Diet culture often intensifies for people around the holidays. It’s easy to put on a few pounds when there’s so much wonderful food in your life that deserves appreciation. But unfortunately, this is too often followed by the panicked era of New Year’s resolutions, when people attempt unhinged and unsustainable efforts to eliminate any holiday weight gains. Evidence shows that restrictive dieting fails to result in long-term weight loss 95% of the time and that engaging in a cycle of dieting and then regaining weight, also called “yo-yo dieting” leads to sleep disturbances, poorer heart health and diabetes.
Holiday foods are about more than calories and macros. Holiday foods connect us to national celebrations. They bind us to our own cultural histories. And they provide comfort and joy during the increasingly cold and dark fall and winter months. The emotional and cultural values of food are just as important as their nutritional values.
So, how do we combat diet culture around the holidays? The easiest way is to simply check your own rhetoric, both when we talk to ourselves and when we talk to others.
When you speak to others, don’t ever offer an unsolicited comment on another person’s weight, even if you think it’s complimentary. You have no idea what they have been doing to achieve that weight, and even with the best intentions, you might be providing positive reinforcement for disordered eating behaviors. Never comment on what foods other people eat or how much they eat. And if you see other people in your life making these kinds of comments, you have my permission to tell them to shut up. If someone tries to talk to you about their diet or weight loss journey and offers random unsolicited tips, you have every right to ignore them.
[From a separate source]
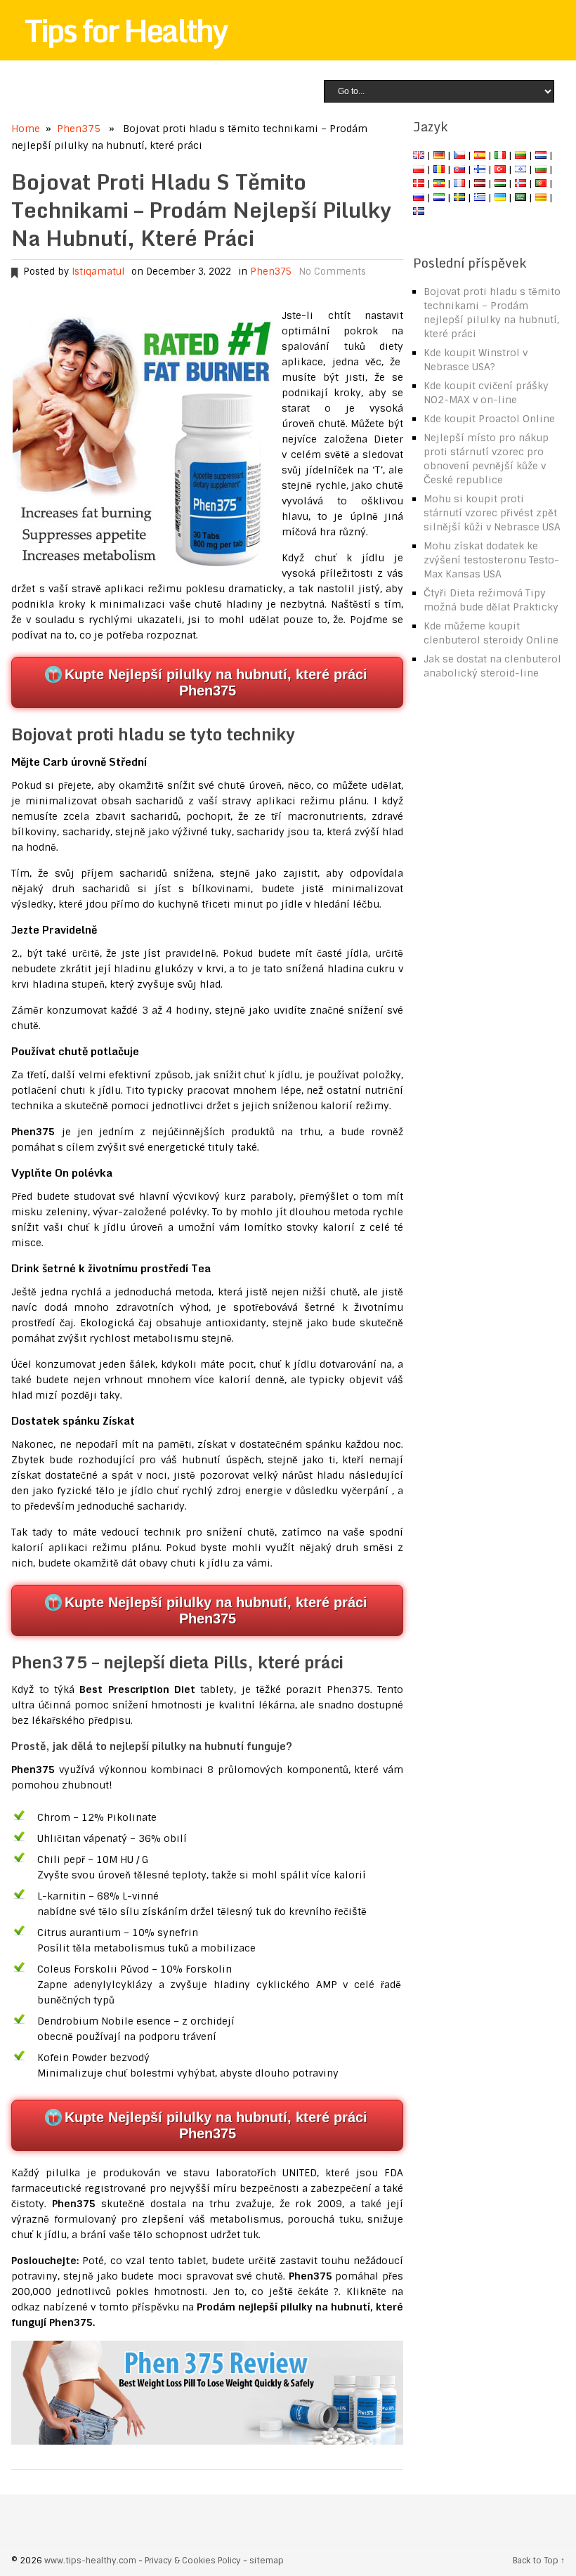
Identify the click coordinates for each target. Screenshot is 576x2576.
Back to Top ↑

Just as importantly, keep tabs on your mental self-talk. It might be healthier for you to give up the scale during the holiday season. If you catch yourself feeling the need to over-exercise to “balance out” holiday calories, work on changing your perspective to exercising for fun or because you enjoy the way it makes you feel. If you catch yourself debating if you can “afford” to go back for seconds, just go for it! Practice food freedom, and allow all of your favorite holiday eats to fit into your diet in whatever way makes you happy. Validate yourself and all your food decisions.
You don’t need to do anything to “earn” your holiday calories. You don’t need to exercise more to compensate for holiday calories. You don’t need to buy any products or do any kind of cleanse to reduce your holiday bloat. You don’t need to think twice about going back for seconds. You deserve to enjoy every wonderful food during the holiday season, without fear of judgment from others or judgment from yourself.
If you begin to feel that too much of your mental energy goes towards thinking about food and exercise, don’t hesitate to reach out to a professional for help. The National Eating Disorder Association offers call and text assistance at (800)-931-2237, and provides additional resources for seeking help on their website. Stay safe this holiday season. Cultivate a positive relationship with food. And maybe instead of fighting about politics around your Thanksgiving table, give calling out your family’s diet culture rhetoric a try.